SHORT EXERCISE. Render the material from the line containing "Viewport: 2420px width, 1512px" through the line containing "click(x=116, y=510)", both lines included, as a JSON list of strings with one string per line and no blank lines. Leave the pictures out of the answer.

LISTED ENTRIES.
++++++++++++++++++++

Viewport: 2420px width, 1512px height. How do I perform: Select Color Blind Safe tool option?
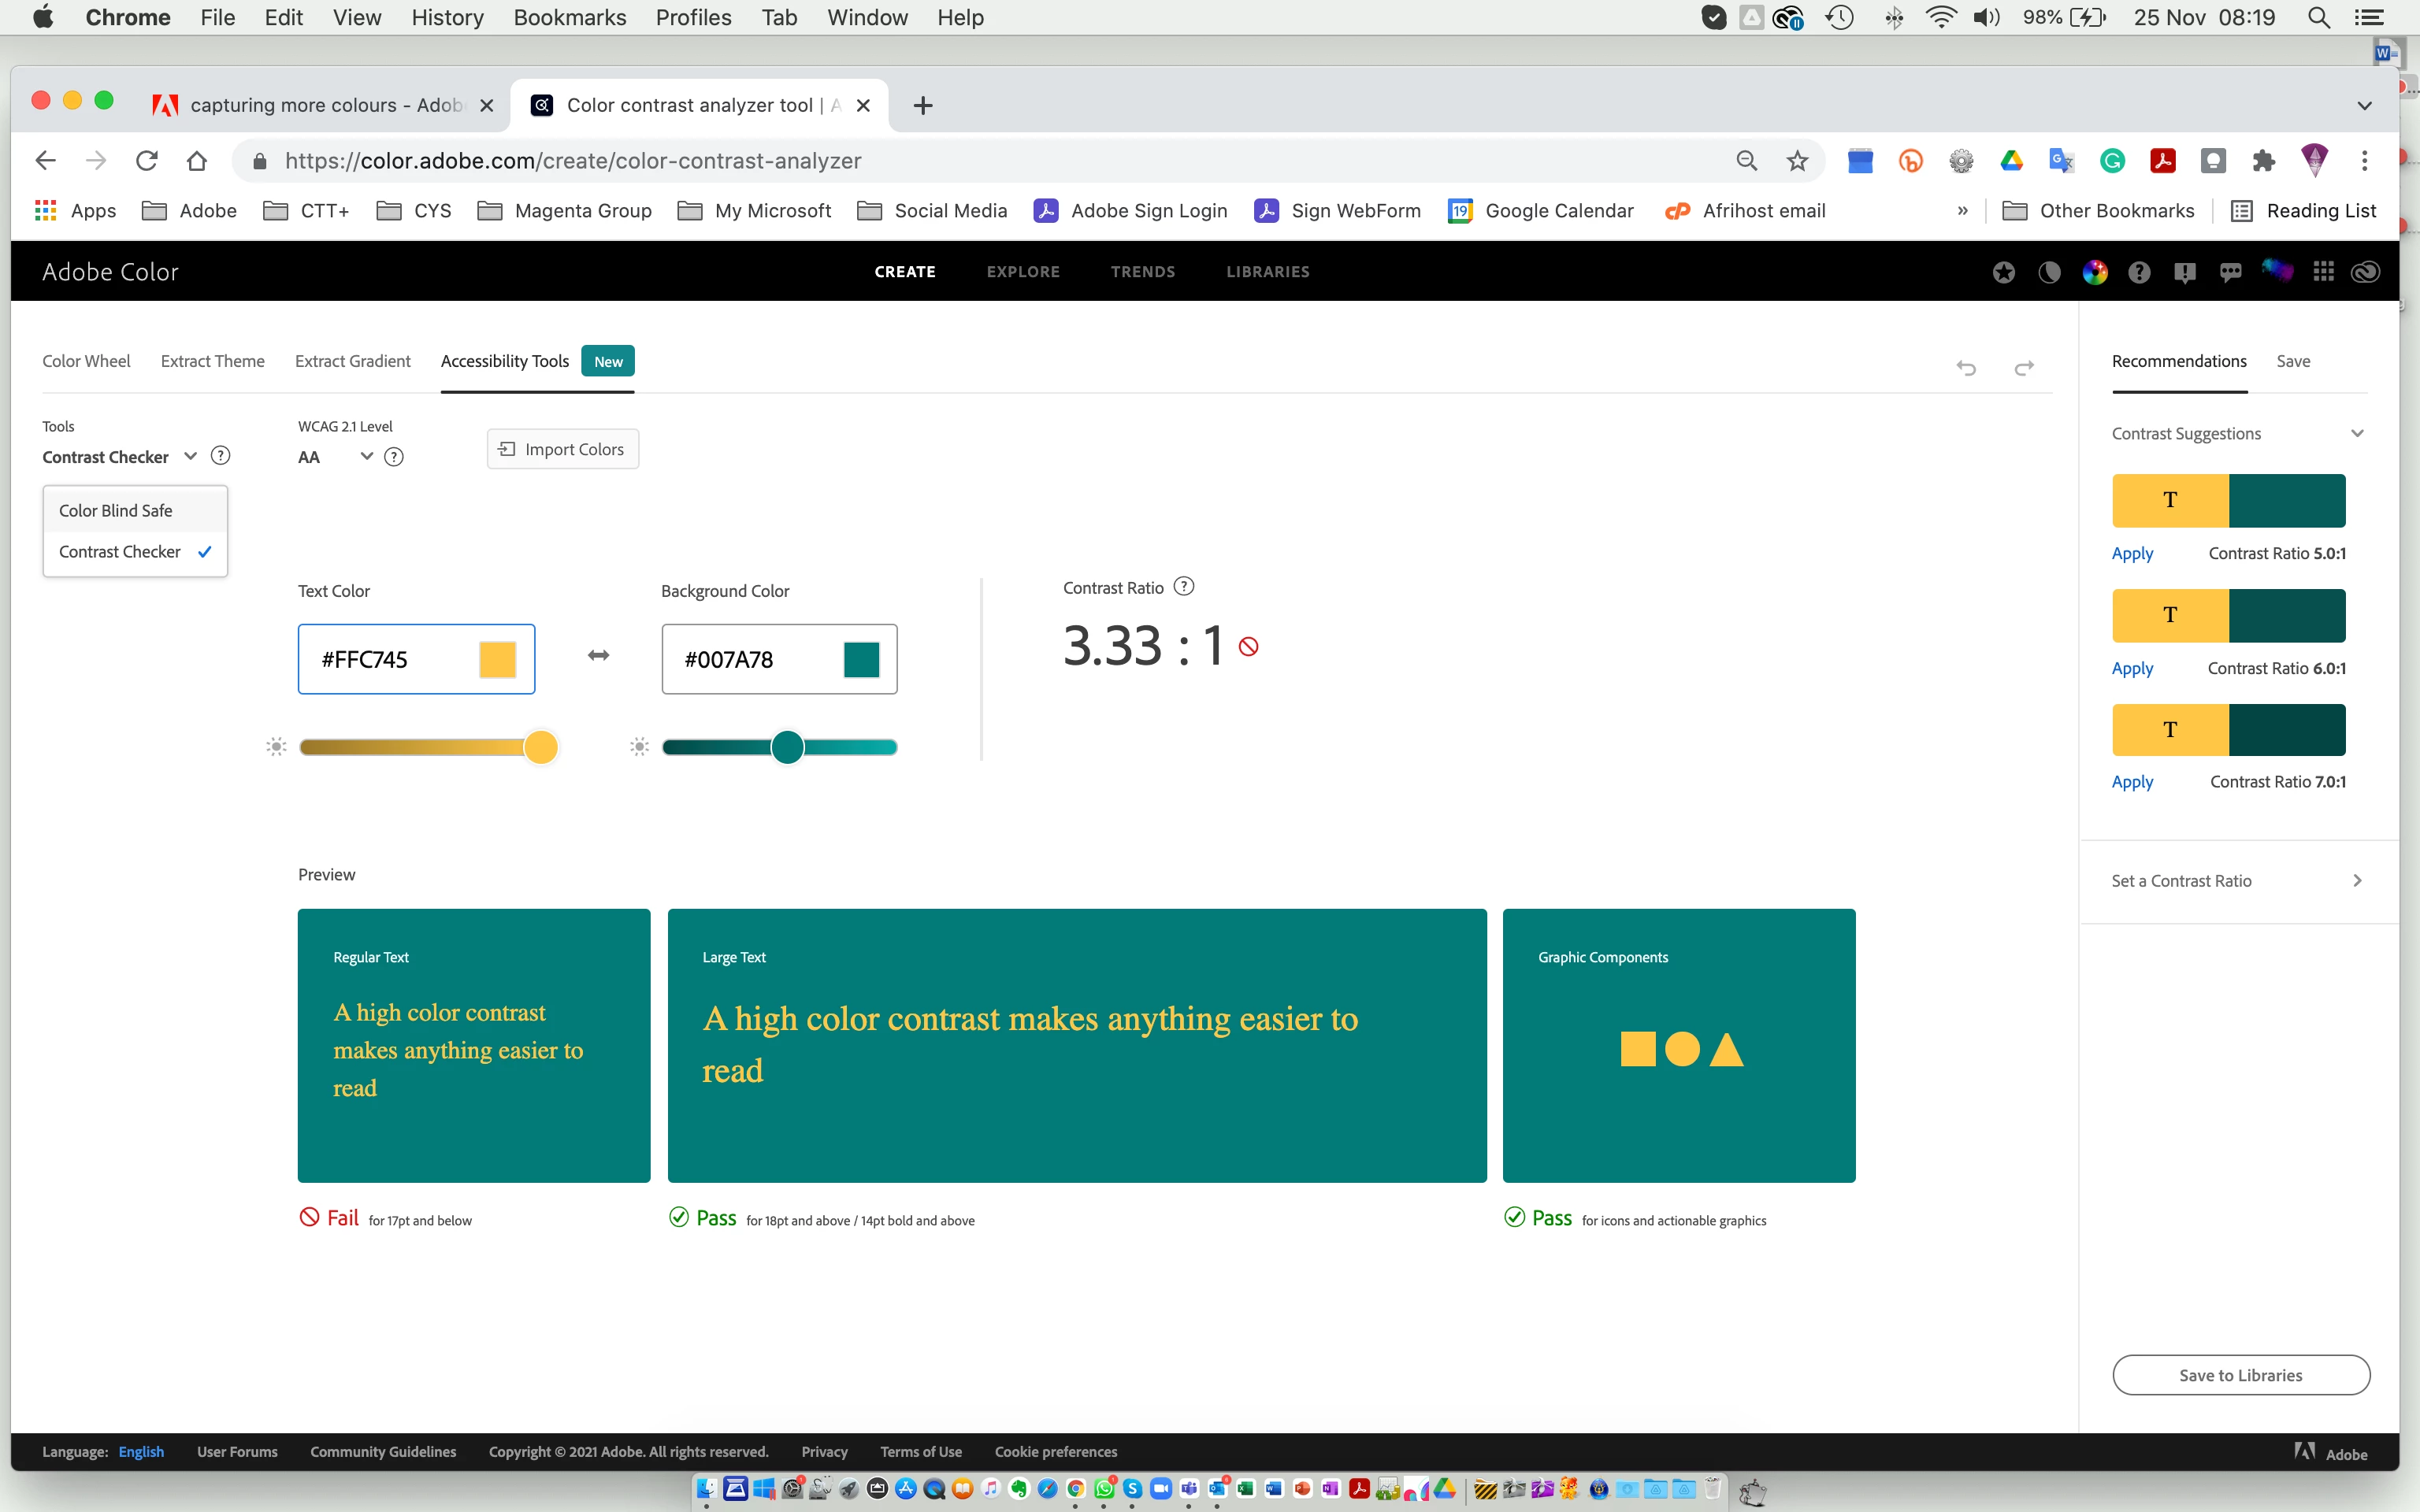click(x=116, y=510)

++++++++++++++++++++

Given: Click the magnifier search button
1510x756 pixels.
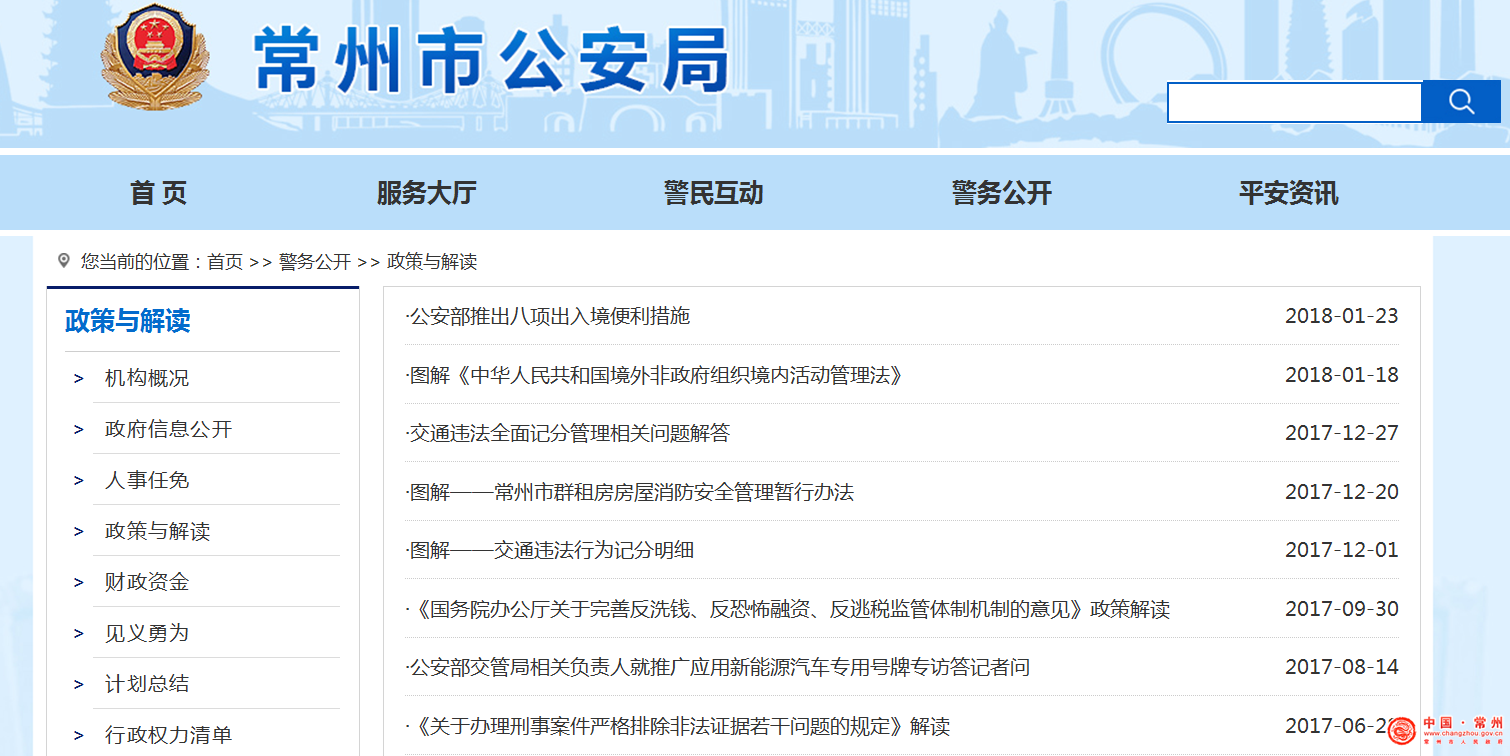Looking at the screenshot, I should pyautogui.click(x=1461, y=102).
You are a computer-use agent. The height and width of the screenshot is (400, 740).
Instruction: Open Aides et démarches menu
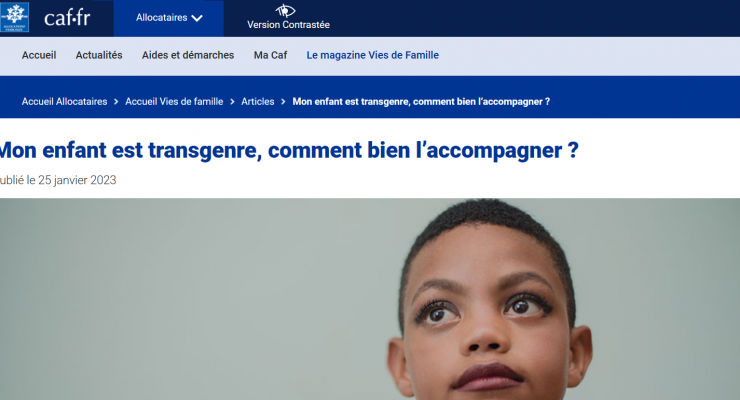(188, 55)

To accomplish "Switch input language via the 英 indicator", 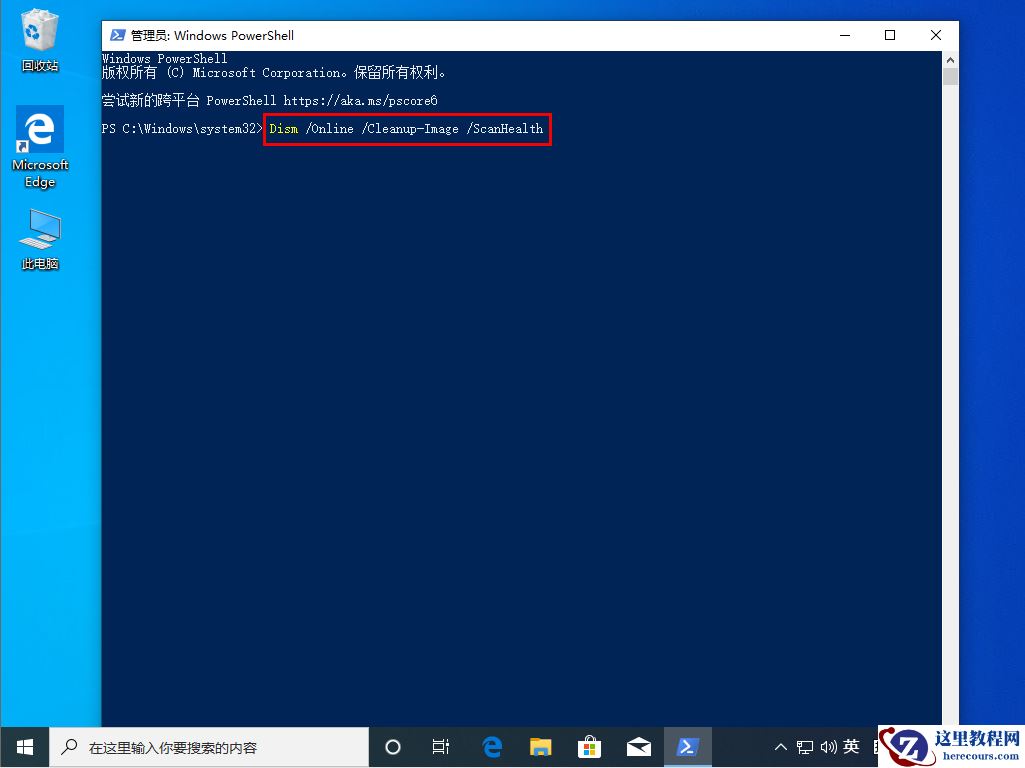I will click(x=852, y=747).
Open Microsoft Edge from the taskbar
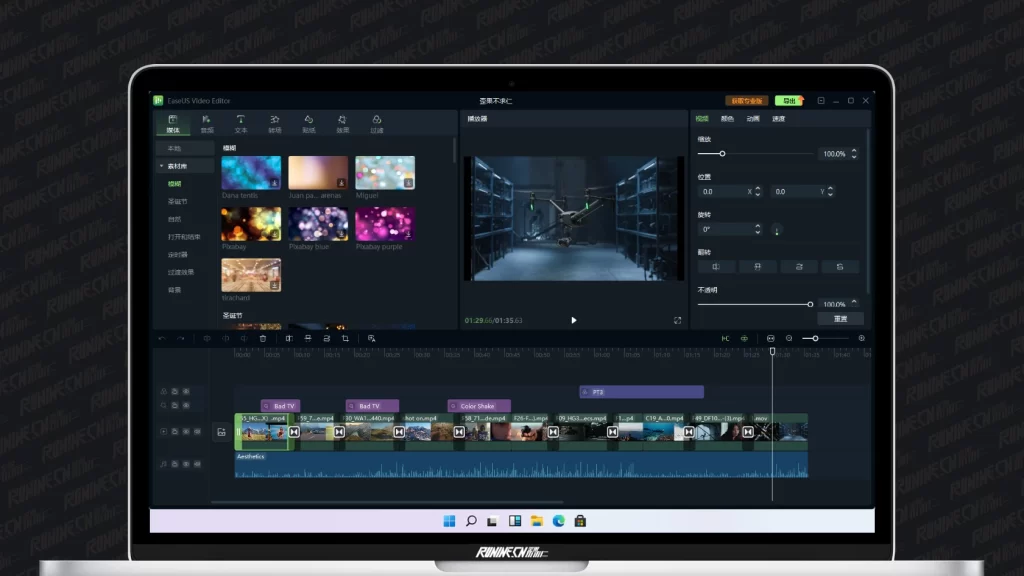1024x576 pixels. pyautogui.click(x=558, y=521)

++++++++++++++++++++

ANSWER FOR THE TASK.
[
  "Viewport: 2420px width, 1512px height. How do I perform: Select Color Blind Safe tool option?",
  "click(x=116, y=510)"
]